Similar to the break statement, the next statement is used in loops that will tell R to move on to the next iteration if a certain condition is met.

NoteImportant Note
for (i in vector){
  if (condition) {
    next
  } else {
    task
  }
}

The main difference here is that a next statement is used instead of a break statement.

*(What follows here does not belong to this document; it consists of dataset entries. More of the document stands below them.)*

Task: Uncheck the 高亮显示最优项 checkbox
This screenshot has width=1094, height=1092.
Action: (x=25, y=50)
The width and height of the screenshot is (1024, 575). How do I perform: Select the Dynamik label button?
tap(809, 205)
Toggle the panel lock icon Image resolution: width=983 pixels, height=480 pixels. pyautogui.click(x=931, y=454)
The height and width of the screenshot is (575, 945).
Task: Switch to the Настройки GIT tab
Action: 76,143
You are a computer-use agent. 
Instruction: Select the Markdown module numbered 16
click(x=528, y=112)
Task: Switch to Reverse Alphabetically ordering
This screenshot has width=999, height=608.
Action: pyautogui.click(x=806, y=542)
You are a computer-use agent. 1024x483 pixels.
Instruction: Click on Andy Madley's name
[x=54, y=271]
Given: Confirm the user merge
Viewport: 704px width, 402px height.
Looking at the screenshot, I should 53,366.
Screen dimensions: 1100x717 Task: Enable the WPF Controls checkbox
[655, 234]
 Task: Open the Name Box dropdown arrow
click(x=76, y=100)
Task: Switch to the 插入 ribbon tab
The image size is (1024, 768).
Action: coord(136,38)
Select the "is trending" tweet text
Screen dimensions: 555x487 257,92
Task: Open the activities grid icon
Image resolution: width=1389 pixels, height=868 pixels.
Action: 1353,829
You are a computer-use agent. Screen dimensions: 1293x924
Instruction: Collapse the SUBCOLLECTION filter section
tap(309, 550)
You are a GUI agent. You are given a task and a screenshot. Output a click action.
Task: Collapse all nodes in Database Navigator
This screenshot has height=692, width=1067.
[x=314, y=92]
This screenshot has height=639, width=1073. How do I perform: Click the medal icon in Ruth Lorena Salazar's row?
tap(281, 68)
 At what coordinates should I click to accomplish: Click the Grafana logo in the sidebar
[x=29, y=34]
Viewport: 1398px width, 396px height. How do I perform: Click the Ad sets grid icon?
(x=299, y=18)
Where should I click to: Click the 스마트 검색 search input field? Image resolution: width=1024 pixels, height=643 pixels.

Going back to simulating positive numbers, we will use the same setup but change it to a next statement.

x <- rep(NA,length = 30)

for (i in seq_along(x)){
  y <- rnorm(1,1)
  if (y<0) {
    next
  }
  else {
    x[i] <- y
  }
}
print(x)
#>  [1] 2.56445323 1.28195308         NA 1.09527041 1.02739384 2.31600037
#>  [7] 0.17356929 0.14414393         NA 0.83590715 0.76820287         NA
#> [13] 1.00815926 1.30286248 0.40190957 2.36875999 0.11732494 1.81505100
#> [19] 1.03719769 0.99868101 0.69572100 0.39488943 1.03677512         NA
#> [25] 1.91617203 0.23186470 0.70988818 1.26809135         NA 0.05375247

As you can see, the vector contains missing values, these were the iterations that a negative number was simulated.

while loop

The last loop that we will discuss is a while loop. The while loop is used to keep a loop running until a certain condition is met. To construct a while loop, we will use the while statement with a condition attached to it. In general, a while loop will have the following format:

NoteImportant Concept
while (condition) {
  task
  update condition
}

Above, we see that the while statement is used followed by a condition. Then the loop will complete its task and update the condition. If the condition yields a FALSE value, then the loop will stop. Otherwise, it will continue.

Basic while loops

To implement a basic while loop, we will work on the previous example of simulating positive numbers. We want to simulate 30 positive numbers from \(N(0,1)\) until we have 30 values. Here, our condition is that we need to have 30 numbers. Therefore we can use the following code to simulate the values:

x <- c()
size <- 0
while (size < 30){
  y <- rnorm(1) 
  if (y > 0) {
    x <- c(x, y)
  }
  size <- length(x)
}
print(size)
#> [1] 30
print(x)
#>  [1] 1.271562094 0.281040692 0.587014986 0.140418368 0.624348470 0.174733956
#>  [7] 0.300641743 0.431327240 0.178739337 0.623975095 0.212282944 0.372721337
#> [13] 0.811431683 0.470319955 0.003910115 1.126360645 1.926045559 0.663370779
#> [19] 0.013265289 0.430096301 1.205223047 1.325914514 0.334917098 0.077390232
#> [25] 0.211909634 1.156161137 0.288470540 0.226115484 0.537942969 0.524022776

Notice that we do not use an else statement. This is because we do not need R to complete a task if the condition fails.

Infinite while loops

With while loops, we must be weary about potential infinite loops. This occurs when the condition will never yield a FALSE value. Therfore, R will never stop the loop because it does not know when to do this.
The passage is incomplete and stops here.